Dividing an image into a grid creates an “image in an image” effect, as shown in Figure 12.68, in which Julieanne Kost explores the artifacts of memory. The shadowed dimension that Julieanne added to the image suggests that the image may have been folded and carried in someone’s pocket for a long time.
Figure 12.68. The balanced grid structures the image harmoniously and creates the look of a much folded memory.© Julieanne Kost
Creating a Body of Work
Creating one good image in Photoshop is easy; creating two or three more takes a bit of effort; and creating an entire body of work is the sign of a true artist.

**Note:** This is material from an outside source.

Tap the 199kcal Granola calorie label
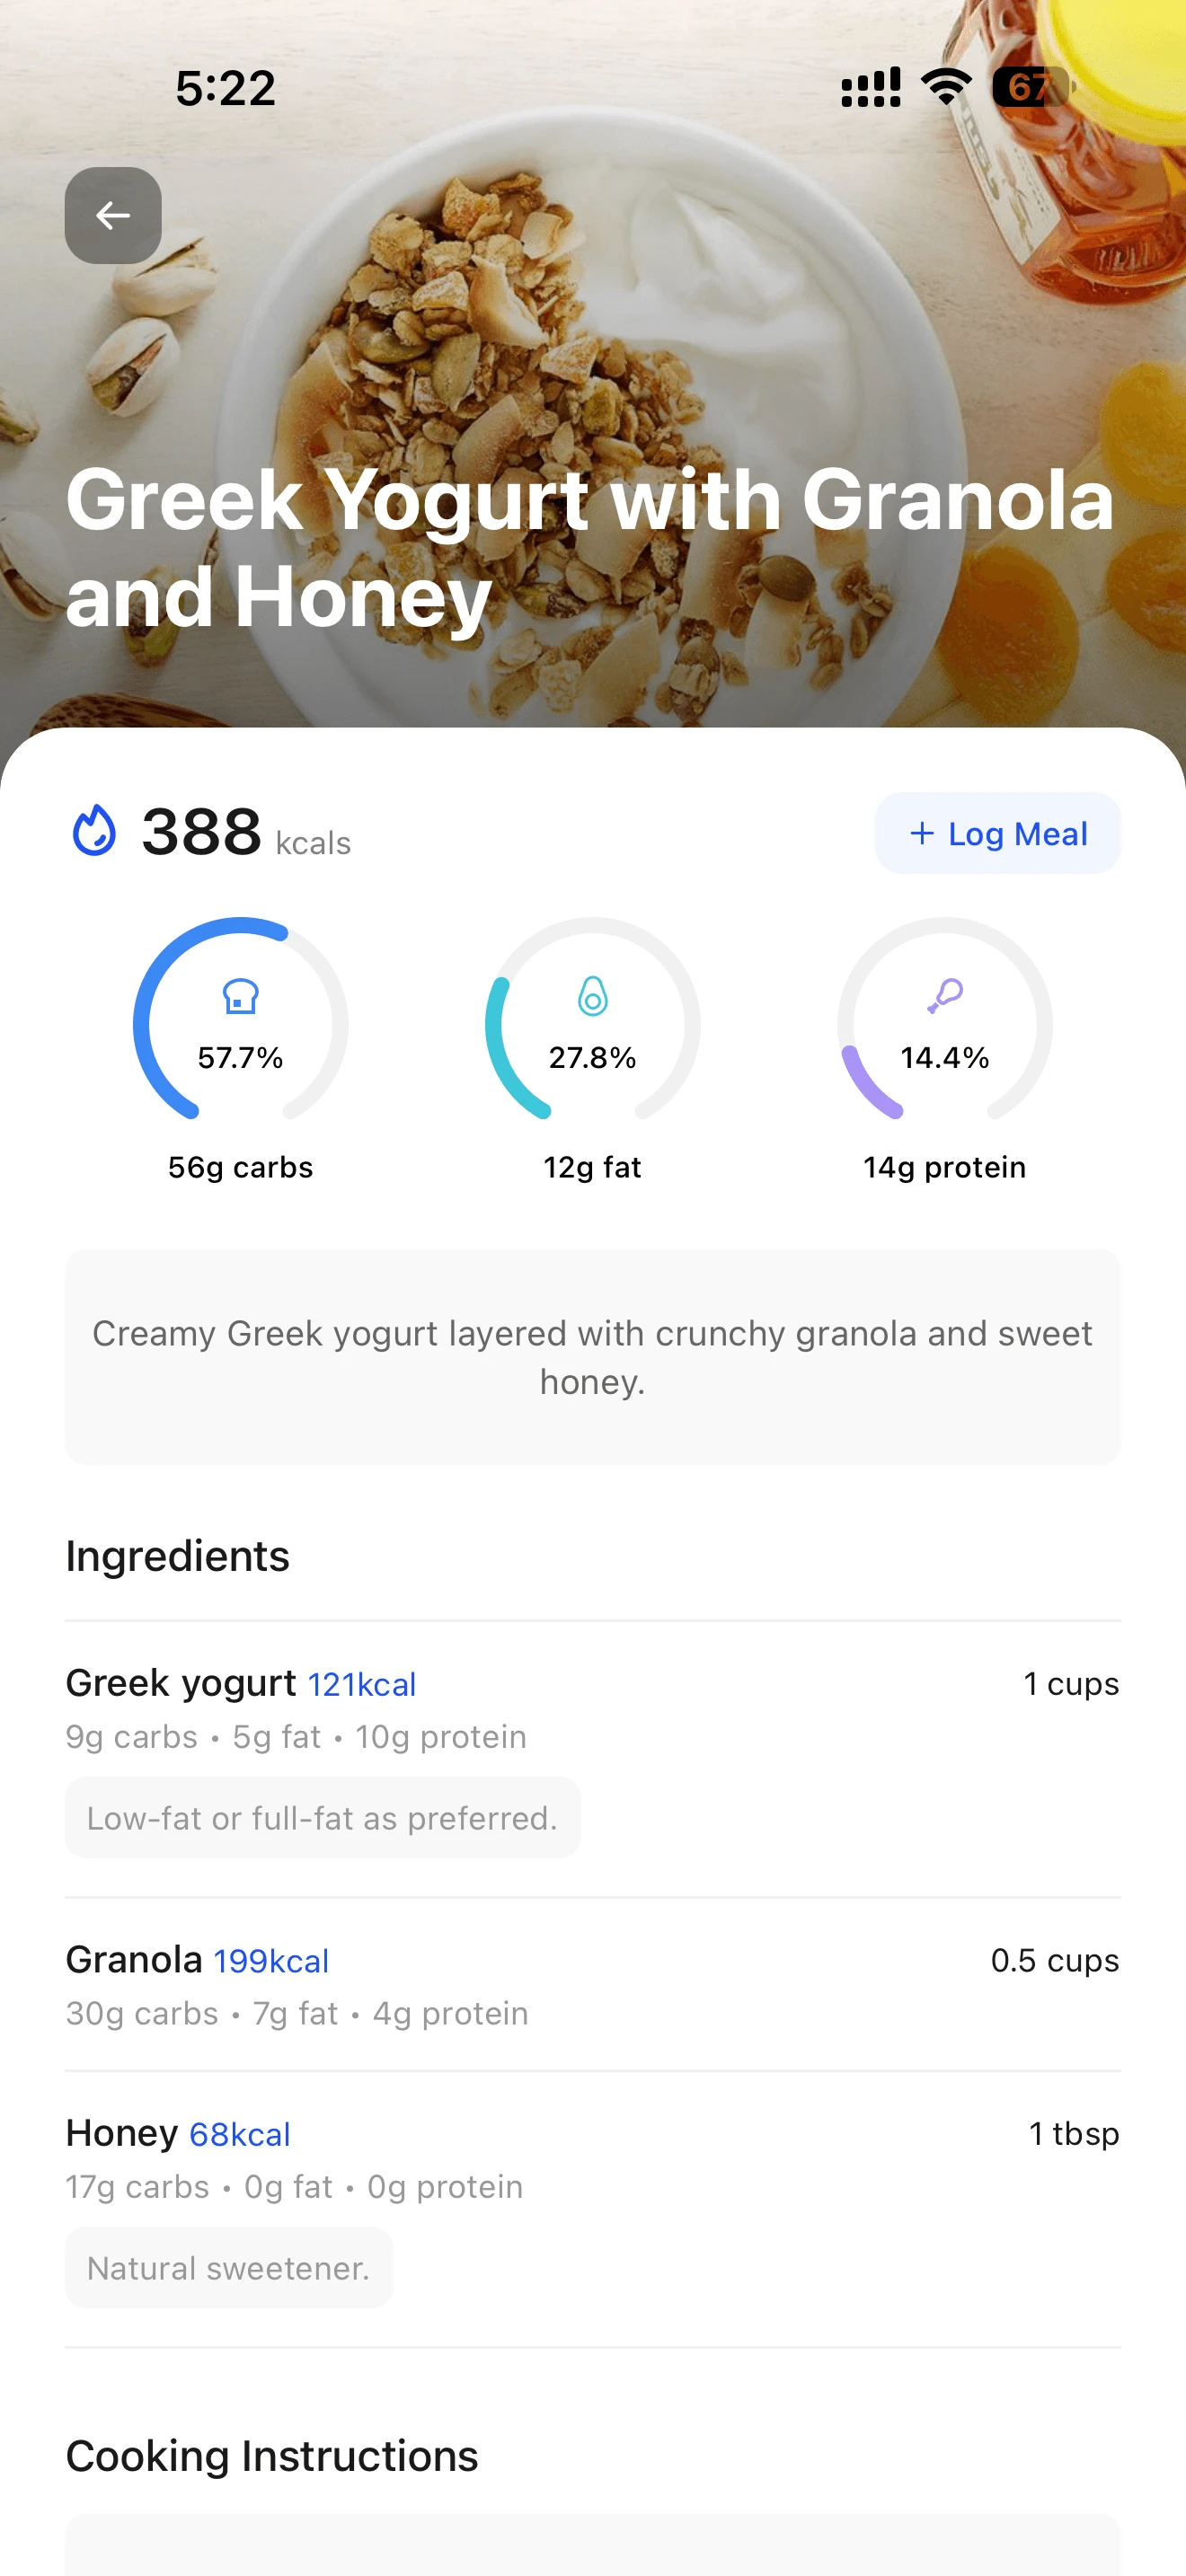1186x2576 pixels. pos(271,1961)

A body of work is a series of images that form a coherent collection signified by a unity of theme and subject matter. It is a thorough artistic investigation of an idea, concept, perception, or style. Visual signifiers, such as the format, size, color palette, style, output media, and technique, are all used to tie a series together. Artists may create a body of work over a short period of time or over the course of a lifetime as they veer in and out of artistic inspiration.